46:1-12 The whole word of God is against those who obey not the gospel of Christ; but it is for those, even of the Gentiles, who turn to Him. The prophecy begins with Egypt. Let them strengthen themselves with all the art and interest they have, yet it shall be all in vain. The wounds God inflicts on his enemies, cannot be healed by medicines. Power and prosperity soon pass from one to another in this changing world.For this is the day of the Lord God of hosts,.... Or, "but this is the day" (y), &c. notwithstanding this great apparatus for war, and those many auxiliaries the Egyptians would have, yet it would not be their day, in which they should get the better of their enemies; but the Lord's day; the day he had appointed; who is the Lord God of all armies, above and below; and who would bring his own armies together when he pleased, and give them victory:

a day of vengeance, that he may avenge him of his enemies: the enemies of his people, as the Targum; the Egyptians, who had been of old the implacable enemies of his people Israel; though now, contrary to his will, they too much trusted to them, and relied on them; according to Kimchi, this vengeance was taken on them for killing Josiah:

and the sword shall devour, and it shall be satiate and made drunk with their blood; that is, the sword of the Chaldeans shall destroy the Egyptians in such vast numbers, that there shall be no more to be slain; or there shall be no desire in the enemy to slay any more; they shall be glutted with their blood.

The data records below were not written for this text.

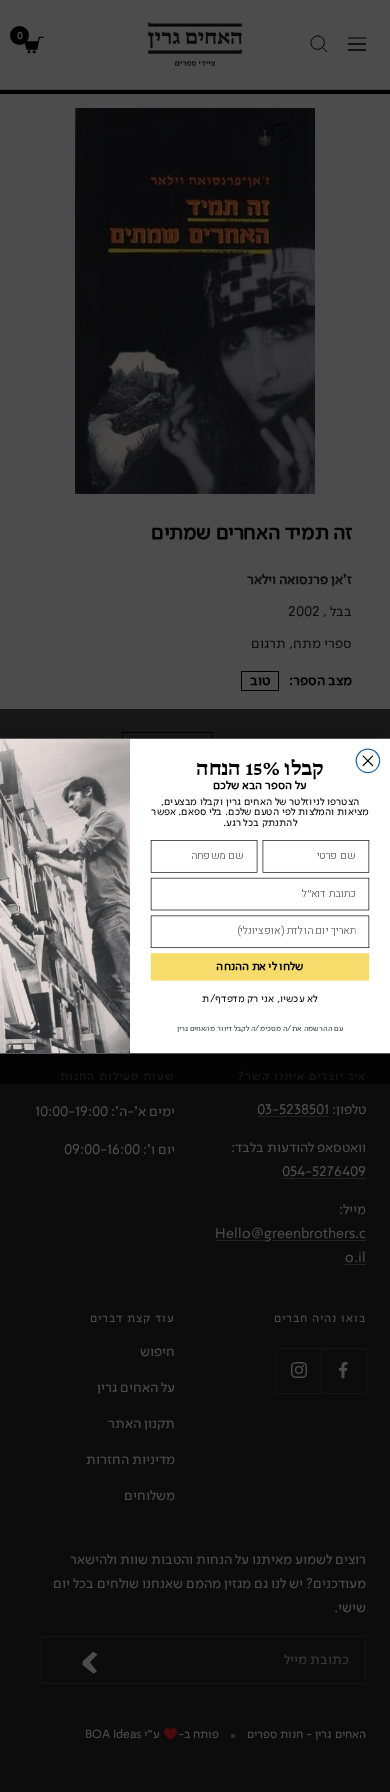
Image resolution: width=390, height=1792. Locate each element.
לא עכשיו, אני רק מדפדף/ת (259, 999)
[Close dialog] (367, 760)
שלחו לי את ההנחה (259, 967)
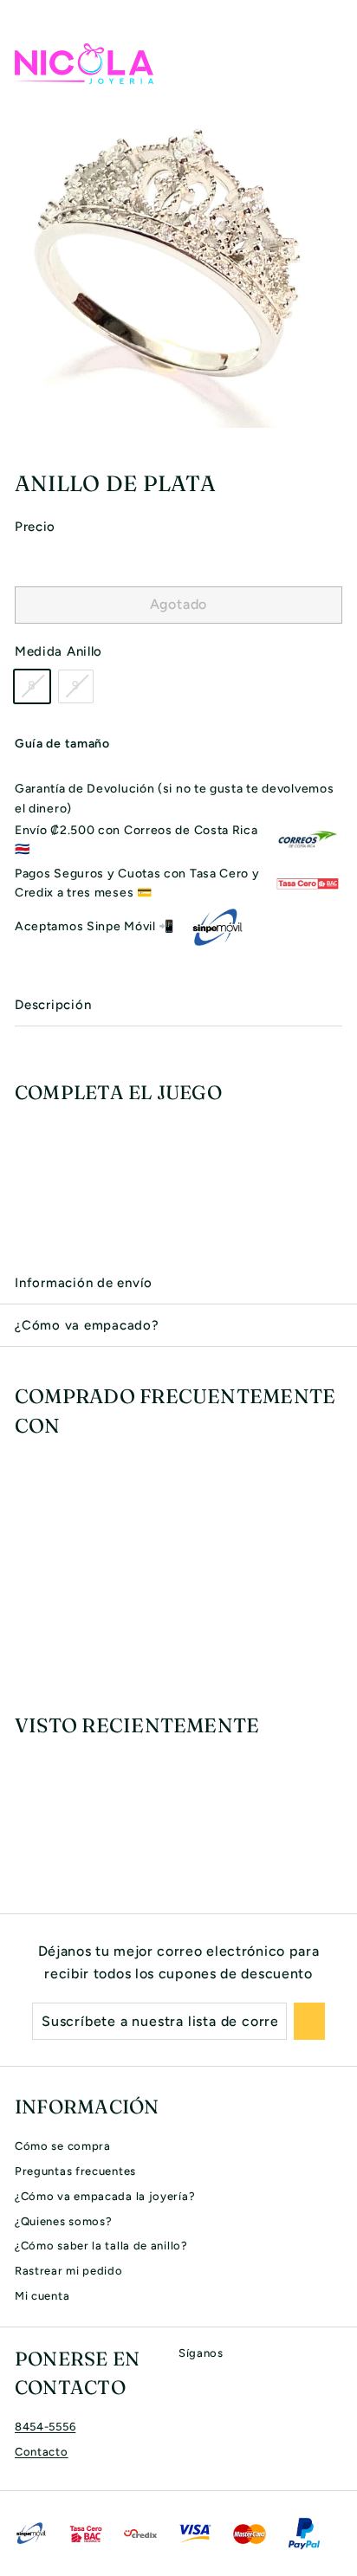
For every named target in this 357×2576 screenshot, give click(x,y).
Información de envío (84, 1283)
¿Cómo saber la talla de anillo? (101, 2245)
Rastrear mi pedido (69, 2270)
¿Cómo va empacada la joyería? (105, 2196)
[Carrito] (328, 63)
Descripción (53, 1005)
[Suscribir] (309, 2022)
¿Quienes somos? (64, 2221)
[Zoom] (341, 412)
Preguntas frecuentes (75, 2171)
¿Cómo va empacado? (87, 1325)
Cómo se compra (63, 2145)
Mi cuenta (42, 2295)
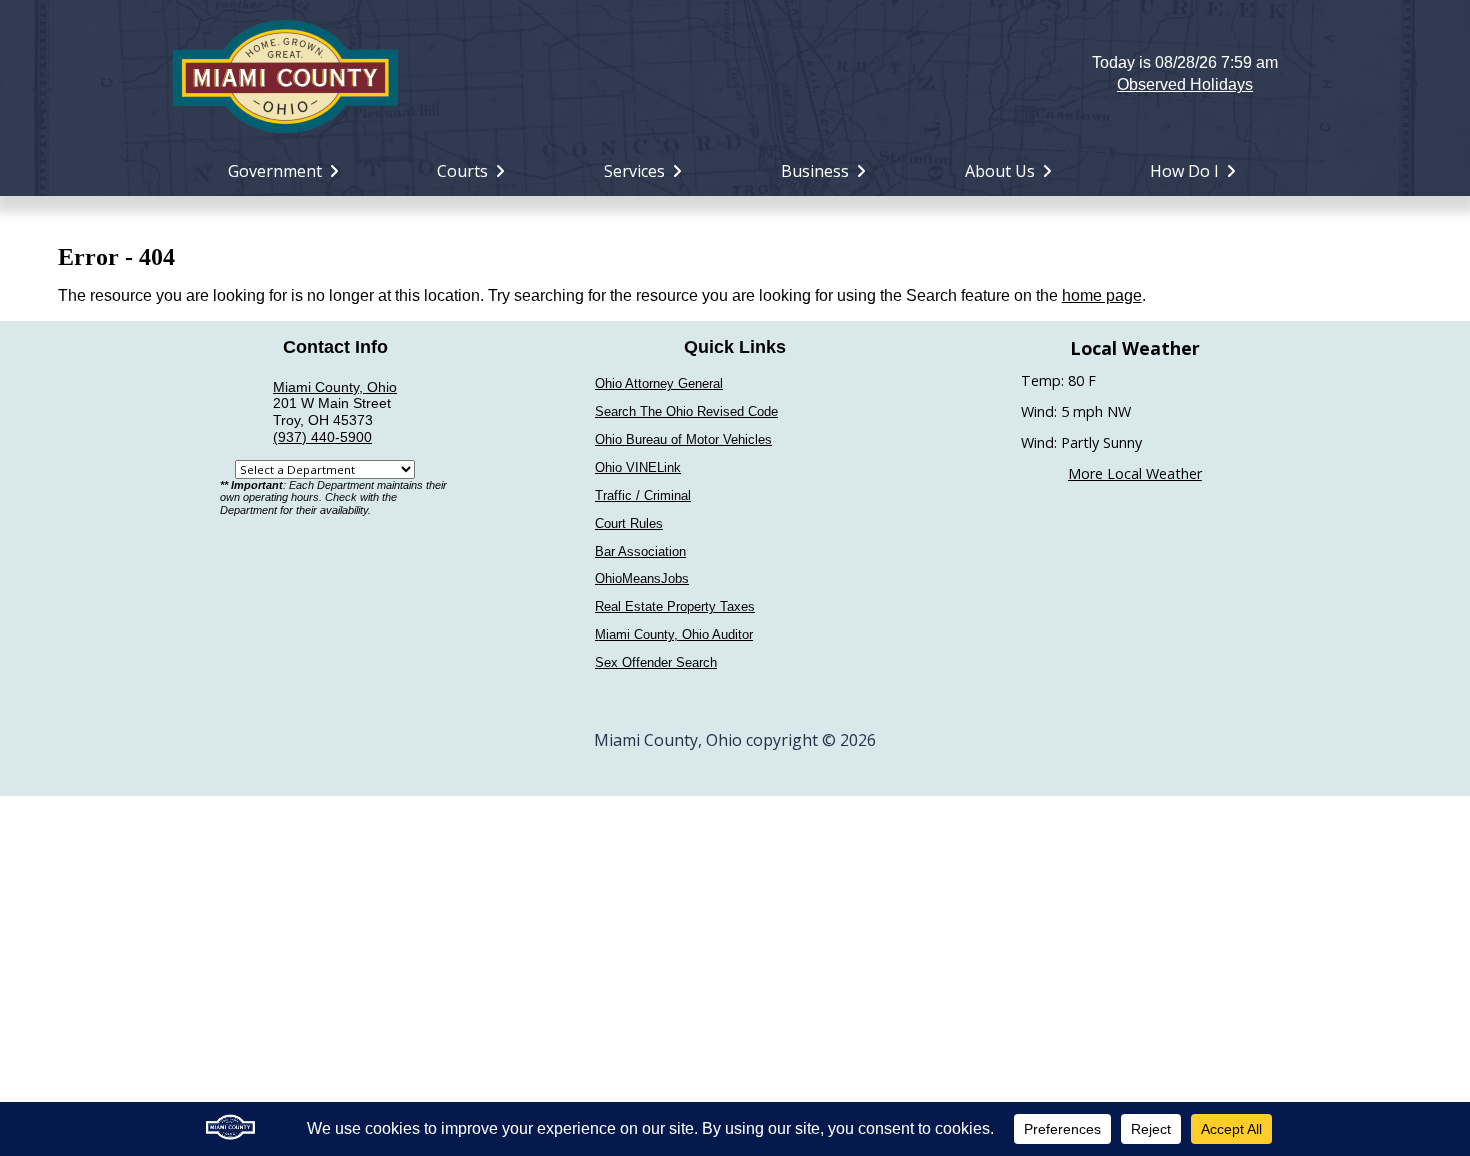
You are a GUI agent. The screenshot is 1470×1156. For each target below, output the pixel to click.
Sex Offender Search (656, 662)
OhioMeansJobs (642, 578)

All the phrases are designed to show the carnage that should be made; the vast destruction of the people; the large numbers that should be slain:

for the Lord God of hosts hath a sacrifice in the north country by the river Euphrates; near Carchemish, situated by the river Euphrates, which lay north of Egypt; see Jeremiah 46:6. Here is an allusion to the sacrifices of great persons, which are many; the Lord of hosts had a sacrifice, or a great slaughter of men, his enemies; inflicted punishment on them, wherein his power, justice, and holiness, were displayed; see Isaiah 34:6.

(y) "dies autem", V. L. "atque dies", Junius & Tremellius; "sed dies ille", Schmidt.